My uncle Menke was the most interesting person I’ve ever known. He came to this country from his native Lithuania at the age of 12, and in the course of 85 years of life became an award winning, world renowned poet with 20 books to his credit. He was also a lifelong vegetarian, a musician and all in all, a very entertaining man.
According to family lore, Menke got hired to be a guide at the 1939 New York World’s Fair, with the job of directing people to whatever particular exhibit they were interested in seeing.
The only problem was that Menke had a terrible sense of direction.
Now while some less confident people might have considered this an obstacle, Menke came up with a solution. Realizing that he was more skilled at persuading than guiding, Menke learned the route to just one exhibit — The General Motors Pavilion — and proceeded to convince every single person who asked for directions that this was the place they should see. No matter what they wanted, GM was the answer.
As the story goes, this strategy worked well for about a day and a half, until finally one patron became so incensed at Menke’s refusal to help him go someplace else, that he complained to management and Menke got fired.
Menke was a gifted poet, but a lousy businessman.
He learned the hard way that no matter how much you may benefit from steering people in a particular direction, customers want to go where they want to go and do what they want to do.
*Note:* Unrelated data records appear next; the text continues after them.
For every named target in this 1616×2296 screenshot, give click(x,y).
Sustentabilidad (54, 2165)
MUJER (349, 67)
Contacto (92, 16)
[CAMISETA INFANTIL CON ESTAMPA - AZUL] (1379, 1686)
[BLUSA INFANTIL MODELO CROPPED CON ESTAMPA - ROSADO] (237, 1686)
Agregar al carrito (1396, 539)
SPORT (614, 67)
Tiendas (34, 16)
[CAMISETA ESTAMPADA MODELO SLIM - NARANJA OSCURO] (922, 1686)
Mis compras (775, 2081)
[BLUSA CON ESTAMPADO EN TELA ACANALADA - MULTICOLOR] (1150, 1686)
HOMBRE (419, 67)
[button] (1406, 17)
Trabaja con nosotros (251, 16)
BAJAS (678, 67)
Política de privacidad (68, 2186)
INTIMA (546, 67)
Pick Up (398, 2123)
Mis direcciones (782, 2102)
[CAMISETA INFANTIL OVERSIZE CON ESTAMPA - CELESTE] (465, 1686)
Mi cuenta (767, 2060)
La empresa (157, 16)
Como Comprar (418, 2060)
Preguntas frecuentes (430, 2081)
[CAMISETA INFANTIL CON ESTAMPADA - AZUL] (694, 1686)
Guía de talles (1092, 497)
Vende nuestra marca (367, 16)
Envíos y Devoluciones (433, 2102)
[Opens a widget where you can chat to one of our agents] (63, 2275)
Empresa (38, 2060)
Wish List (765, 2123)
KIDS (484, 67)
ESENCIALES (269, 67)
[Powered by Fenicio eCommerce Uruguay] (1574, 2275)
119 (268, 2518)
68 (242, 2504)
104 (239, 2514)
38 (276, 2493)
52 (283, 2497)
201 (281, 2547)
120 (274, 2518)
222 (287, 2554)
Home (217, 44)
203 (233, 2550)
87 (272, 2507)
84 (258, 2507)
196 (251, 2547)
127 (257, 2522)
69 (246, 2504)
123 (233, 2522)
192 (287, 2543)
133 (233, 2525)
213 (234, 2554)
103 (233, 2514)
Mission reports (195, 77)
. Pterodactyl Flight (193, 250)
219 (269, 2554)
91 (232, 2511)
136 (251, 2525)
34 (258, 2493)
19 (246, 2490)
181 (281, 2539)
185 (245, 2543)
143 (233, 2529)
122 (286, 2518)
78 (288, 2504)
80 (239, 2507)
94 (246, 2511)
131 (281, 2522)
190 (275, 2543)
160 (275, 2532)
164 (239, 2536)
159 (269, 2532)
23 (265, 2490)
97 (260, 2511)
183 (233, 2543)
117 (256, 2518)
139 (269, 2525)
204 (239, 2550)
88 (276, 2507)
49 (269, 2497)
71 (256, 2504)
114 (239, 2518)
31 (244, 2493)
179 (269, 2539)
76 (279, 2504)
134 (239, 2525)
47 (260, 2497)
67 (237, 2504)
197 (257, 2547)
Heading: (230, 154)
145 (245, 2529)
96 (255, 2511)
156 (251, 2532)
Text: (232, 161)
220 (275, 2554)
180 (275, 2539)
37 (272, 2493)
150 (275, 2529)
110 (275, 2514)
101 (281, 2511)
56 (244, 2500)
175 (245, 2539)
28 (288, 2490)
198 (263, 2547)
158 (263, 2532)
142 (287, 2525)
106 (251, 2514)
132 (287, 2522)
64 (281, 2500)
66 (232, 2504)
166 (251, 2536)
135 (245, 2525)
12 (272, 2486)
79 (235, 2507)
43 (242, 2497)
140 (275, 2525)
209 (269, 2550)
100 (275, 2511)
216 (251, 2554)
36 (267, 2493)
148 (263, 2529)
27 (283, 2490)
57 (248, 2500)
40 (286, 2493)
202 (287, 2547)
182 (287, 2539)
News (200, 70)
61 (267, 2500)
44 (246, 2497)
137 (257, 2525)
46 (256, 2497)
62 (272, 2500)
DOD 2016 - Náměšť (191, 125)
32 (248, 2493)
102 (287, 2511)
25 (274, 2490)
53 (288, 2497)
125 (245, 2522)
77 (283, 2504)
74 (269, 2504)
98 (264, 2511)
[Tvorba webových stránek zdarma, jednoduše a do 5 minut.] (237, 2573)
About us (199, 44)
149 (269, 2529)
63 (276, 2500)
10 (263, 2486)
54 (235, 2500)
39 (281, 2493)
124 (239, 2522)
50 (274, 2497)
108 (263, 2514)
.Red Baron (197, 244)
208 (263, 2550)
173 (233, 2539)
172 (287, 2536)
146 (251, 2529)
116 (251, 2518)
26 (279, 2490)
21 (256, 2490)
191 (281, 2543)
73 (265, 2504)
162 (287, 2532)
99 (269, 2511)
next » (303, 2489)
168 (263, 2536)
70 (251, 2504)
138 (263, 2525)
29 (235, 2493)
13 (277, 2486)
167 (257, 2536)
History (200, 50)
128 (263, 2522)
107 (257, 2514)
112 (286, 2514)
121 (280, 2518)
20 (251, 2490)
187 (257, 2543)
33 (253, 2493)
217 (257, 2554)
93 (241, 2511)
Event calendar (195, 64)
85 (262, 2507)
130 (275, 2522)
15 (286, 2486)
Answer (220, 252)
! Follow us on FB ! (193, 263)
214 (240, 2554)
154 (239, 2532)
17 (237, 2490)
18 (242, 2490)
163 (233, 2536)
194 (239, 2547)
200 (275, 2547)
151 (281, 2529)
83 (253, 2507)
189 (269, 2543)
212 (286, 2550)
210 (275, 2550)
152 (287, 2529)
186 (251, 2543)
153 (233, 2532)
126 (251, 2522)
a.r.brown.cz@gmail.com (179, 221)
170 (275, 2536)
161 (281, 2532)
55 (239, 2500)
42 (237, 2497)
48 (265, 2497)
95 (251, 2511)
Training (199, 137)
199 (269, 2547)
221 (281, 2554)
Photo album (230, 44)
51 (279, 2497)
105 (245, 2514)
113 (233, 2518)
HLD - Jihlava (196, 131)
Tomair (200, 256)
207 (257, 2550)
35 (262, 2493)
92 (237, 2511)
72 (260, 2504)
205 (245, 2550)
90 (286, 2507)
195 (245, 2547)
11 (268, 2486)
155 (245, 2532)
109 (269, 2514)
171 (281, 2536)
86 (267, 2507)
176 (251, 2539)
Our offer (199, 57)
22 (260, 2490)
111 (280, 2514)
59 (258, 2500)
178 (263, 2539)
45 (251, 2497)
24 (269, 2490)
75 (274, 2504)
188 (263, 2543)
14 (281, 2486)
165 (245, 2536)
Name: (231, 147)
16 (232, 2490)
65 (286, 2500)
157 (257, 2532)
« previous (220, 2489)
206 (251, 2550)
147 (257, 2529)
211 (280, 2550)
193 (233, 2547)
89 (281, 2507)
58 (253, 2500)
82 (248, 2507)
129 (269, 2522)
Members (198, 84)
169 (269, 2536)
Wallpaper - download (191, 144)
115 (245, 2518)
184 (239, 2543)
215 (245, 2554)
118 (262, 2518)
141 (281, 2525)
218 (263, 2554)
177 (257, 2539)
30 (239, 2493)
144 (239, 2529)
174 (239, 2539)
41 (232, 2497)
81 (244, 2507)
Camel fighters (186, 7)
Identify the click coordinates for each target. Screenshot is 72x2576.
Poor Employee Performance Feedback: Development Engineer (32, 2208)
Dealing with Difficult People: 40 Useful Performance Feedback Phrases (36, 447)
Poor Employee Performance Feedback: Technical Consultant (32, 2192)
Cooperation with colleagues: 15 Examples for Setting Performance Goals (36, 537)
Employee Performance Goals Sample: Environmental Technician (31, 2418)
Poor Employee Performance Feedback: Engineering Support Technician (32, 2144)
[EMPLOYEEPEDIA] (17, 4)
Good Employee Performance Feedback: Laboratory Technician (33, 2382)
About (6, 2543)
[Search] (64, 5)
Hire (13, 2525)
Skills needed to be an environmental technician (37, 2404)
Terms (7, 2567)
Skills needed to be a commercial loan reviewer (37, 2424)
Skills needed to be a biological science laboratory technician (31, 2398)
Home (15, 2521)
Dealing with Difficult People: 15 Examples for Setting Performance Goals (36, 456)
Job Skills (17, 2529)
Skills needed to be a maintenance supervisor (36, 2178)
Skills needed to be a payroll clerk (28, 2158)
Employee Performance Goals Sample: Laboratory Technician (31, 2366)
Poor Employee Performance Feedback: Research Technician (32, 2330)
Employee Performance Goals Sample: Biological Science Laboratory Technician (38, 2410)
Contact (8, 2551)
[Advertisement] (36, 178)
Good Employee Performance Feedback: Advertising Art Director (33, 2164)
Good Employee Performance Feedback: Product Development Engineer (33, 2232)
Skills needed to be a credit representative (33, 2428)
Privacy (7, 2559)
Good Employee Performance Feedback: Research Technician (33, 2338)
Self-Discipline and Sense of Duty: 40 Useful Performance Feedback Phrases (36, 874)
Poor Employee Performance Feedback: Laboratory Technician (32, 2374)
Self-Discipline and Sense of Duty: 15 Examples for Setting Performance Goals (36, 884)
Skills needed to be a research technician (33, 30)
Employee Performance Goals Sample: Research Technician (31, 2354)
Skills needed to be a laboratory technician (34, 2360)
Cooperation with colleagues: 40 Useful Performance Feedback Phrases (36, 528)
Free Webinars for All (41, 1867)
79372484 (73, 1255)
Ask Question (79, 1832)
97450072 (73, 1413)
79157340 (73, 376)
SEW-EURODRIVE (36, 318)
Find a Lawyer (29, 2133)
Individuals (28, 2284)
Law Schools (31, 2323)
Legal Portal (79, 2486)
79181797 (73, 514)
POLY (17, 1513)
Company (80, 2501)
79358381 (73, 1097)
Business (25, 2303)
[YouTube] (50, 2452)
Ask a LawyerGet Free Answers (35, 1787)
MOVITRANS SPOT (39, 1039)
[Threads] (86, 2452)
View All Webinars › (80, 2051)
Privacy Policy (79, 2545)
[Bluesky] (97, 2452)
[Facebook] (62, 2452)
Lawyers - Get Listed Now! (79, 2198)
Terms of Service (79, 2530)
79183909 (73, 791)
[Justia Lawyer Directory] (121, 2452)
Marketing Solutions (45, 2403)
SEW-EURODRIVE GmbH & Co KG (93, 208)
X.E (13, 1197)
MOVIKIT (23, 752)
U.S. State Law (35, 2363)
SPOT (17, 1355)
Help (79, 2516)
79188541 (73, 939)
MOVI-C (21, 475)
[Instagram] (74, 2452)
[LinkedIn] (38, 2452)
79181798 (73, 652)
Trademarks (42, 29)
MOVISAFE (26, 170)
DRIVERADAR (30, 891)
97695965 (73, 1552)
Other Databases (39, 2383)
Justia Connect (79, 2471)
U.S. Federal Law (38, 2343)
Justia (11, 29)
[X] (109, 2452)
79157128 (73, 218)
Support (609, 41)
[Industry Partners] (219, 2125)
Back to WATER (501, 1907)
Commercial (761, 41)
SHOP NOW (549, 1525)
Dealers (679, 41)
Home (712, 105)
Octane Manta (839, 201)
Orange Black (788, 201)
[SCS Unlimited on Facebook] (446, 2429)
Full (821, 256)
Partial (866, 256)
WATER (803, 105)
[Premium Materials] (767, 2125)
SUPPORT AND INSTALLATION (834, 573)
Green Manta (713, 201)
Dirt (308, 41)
The only way to prosper in the long term (and I’m assuming you plan on being around for the long term) is to find ways to put their needs before yours.
With that in mind, take a look at your web site:
• Do you deliberately omit your phone number on the site because you, “don’t want to encourage calls?”
• Do you only send out a link to your electronic newsletter when you publish it rather than include the text as well in the email because you, “want to make them come to our site?”
• Do you require name, rank and serial number from people who request information because you, “want to capture their information so that we can market to them in the future.”
My recommendation is that you assess your current approach with an eye towards helping customers get what they want in whatever way they want it.
I worked with a company where we allowed customers to go to the web site and request that a printed brochure be sent to them in the mail. Why anybody would prefer to wait two days to read the same information that is right in front of them is beyond me, but people kept requesting the brochures and we happily sent them along.
By the way, this isn’t theoretical, altruistic, “let’s be nice guys” stuff. This approach to business (i.e. put your customer’s needs first) is intended to grow your business more quickly and with less cost. If you want proof that it works, start treating your family and friends from the perspective of “what’s in it for me,” and let me know if your life gets easier or harder. What makes you think your customers won’t respond the same way?
See you next issue, and as my uncle Menke would say, “L’Chaim!”